After identifying the drive but before disabling it I tried to go to it via command prompt to see if I could get the data off it but it just hung up (sorry, don't remember the error message).

So then I tried to format the hard drive but it gave me the same error. If the error message is important I can enable drive again and write down the message.

My question is... Is there some way I can just reformat the drive? I would assume that doing that would mark off any bad parts of the hard drive and let me use the others. OR am I just SOL?

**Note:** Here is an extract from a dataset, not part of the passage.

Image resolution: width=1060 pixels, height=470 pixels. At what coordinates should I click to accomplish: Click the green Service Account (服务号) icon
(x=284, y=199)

I hate to just throw away the hard drive if I can use at least part of it.
 
A format should identify the really bad sectors and lock out the cluster involved. But since it errors there you may need to go back one step and fdisk and remove the partitioning information, then recreate the partition and format again.
If errors there, then you could try the manufacturer's diagnostics for information of the condition , and if OK, then do the zero fill/low level format that takes it back to "as shipped" and do the fdisk/format over again.

In any case , make sure you are operating on the secondary drive. You fail to correctly choose, you lose your OS and everything else.

Ed Fair
Give the wrong symptoms, get the wrong solutions.